Before she visited next, I had a few stiff bourbons and rehearsed my lines. The moment she walked in, fearing I’d lose my nerve I blurted out, “I’m gay. I have sex with men. It’s not a phase.”

She stood there, stunned, disbelieving.

To make sure it sank in, I added, “Scott and I- “

Before I could finish, Tammy screamed and fled to her car. I wish I could say she threw the diamond engagement ring I went into debt for, but she took it with her back to Daddy.

It wasn’t my proudest moment. I had finally come out, but it was only to scare somebody off, the same way I would later get rid of Jehovah’s Witnesses at the door. And worse, I outed my best friend—her ex—in the process.

I may have been a self-hating coward, but I have to admit, I was a relieved self-hating coward.

Hearing the scream, Kelly, an attractive nursing student from next door, rushed into my apartment to see whom I had murdered. I told her Tammy and I had split, conveniently omitting the gay part. Kelly said she was glad, that she had been watching us for a long time and could tell we didn’t belong together. She thought I deserved better. Well, one thing led to another…

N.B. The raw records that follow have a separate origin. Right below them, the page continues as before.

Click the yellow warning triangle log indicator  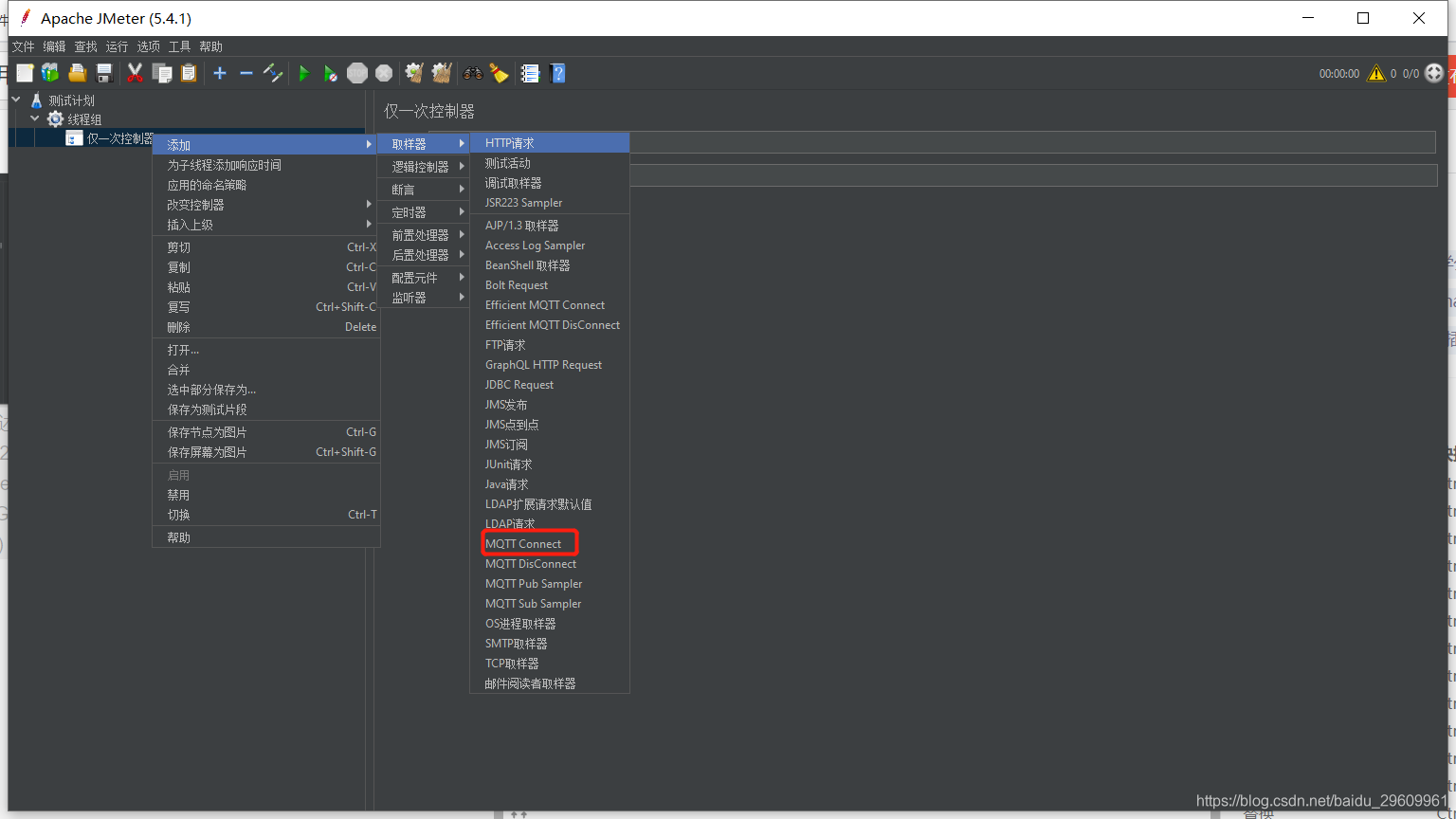coord(1376,73)
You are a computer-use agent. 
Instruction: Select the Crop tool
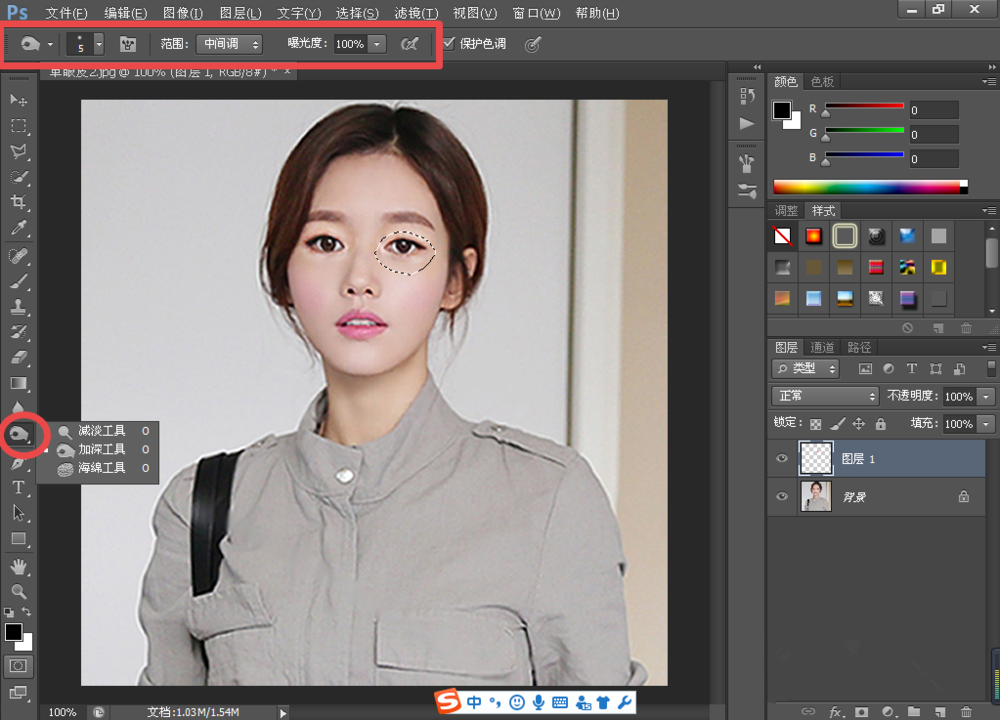pyautogui.click(x=18, y=203)
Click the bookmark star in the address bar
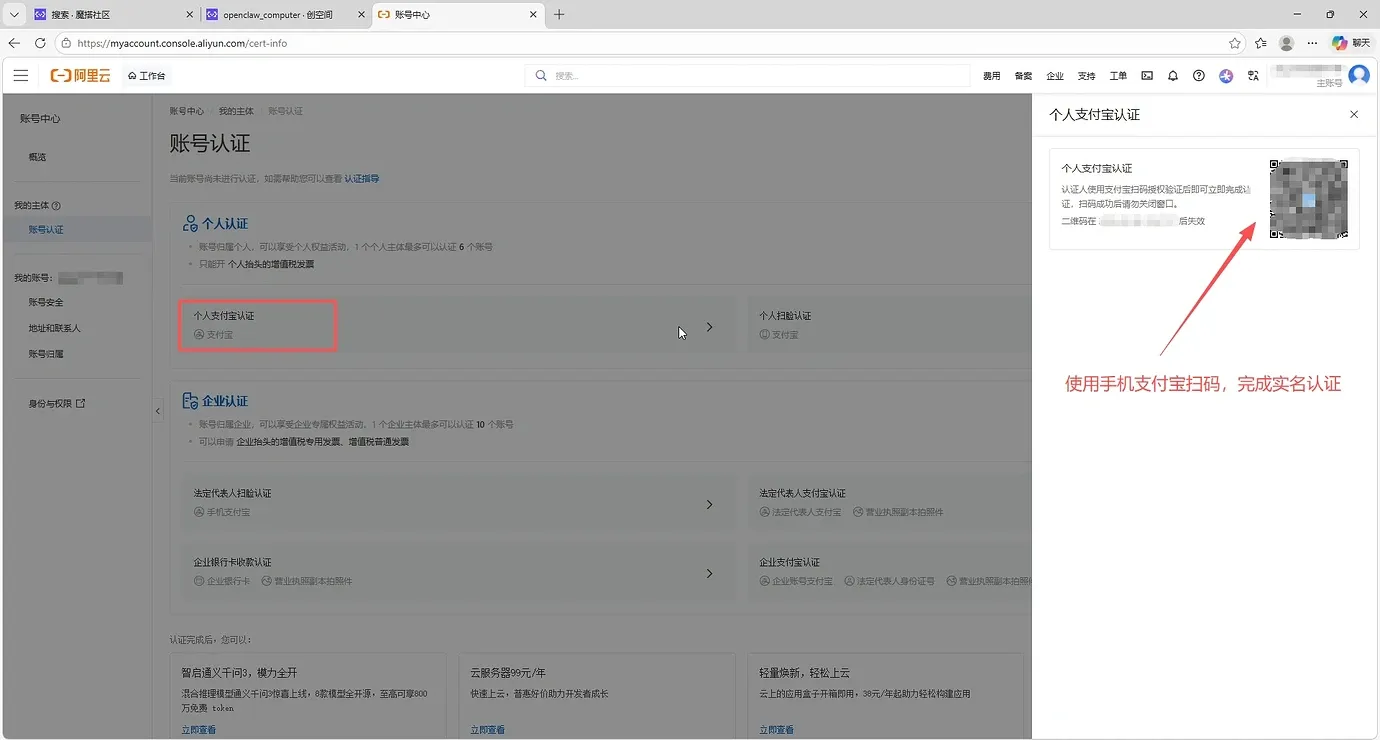This screenshot has height=740, width=1380. click(x=1234, y=43)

A few days later, I moved in with Kelly and stayed three years, until I caught her with Manuel, a foreign exchange student from Nicaragua I had fallen in love with. Perhaps the worst part was, I didn’t know whom to be more jealous of—her or Manuel.

Confused? So was I.

Being gay in Mississippi was exhausting, and especially hard on those women ensnared in our cover stories, unwitting characters in our elaborate productions to remain hidden in plain sight. And sadly, there were people like Tammy, who seemed to attract men like me looking for camouflage. She was far better at finding gay men than I was.

I often wondered what became of her. Years later, while working on my “making amends” list for a 12-step program, I decided to track her down and acknowledge the pain I had caused. I found her brother, who told me Tammy had moved to Biloxi and married a staunch Baptist preacher, now a vocal opponent of gay rights. He was a fixture at Pride events, with Tammy standing proudly by his side holding a “God Hates Fags” sign.

He said his sister had turned bitter and mean. That nobody in the family could stand her. Then he chuckled, “You know, Johnny, you were lucky to be gay.”

I couldn’t help but wonder if Tammy married that preacher to halt the endless parade of closeted gay men into her life. Of course, when it comes to homophobic preachers, it’s often a case of “the lady doth protest too much.” She’d have better luck finding a straight man in a gay bar than at a Baptist Bible college.

Luckily, Step 9 of my program gave me an out. It read, “Made direct amends to such people wherever possible, except when to do so would injure them or others.”

I decided that bringing up our past would do more harm to Tammy than good, so I dropped it. The gesture was probably half consideration and half cowardice,

I still regret how I handled everything with Tammy. Yet, I’ve never regretted not marrying her. Although sometimes, I do miss Dr. Lake and feeling like someone’s beloved son.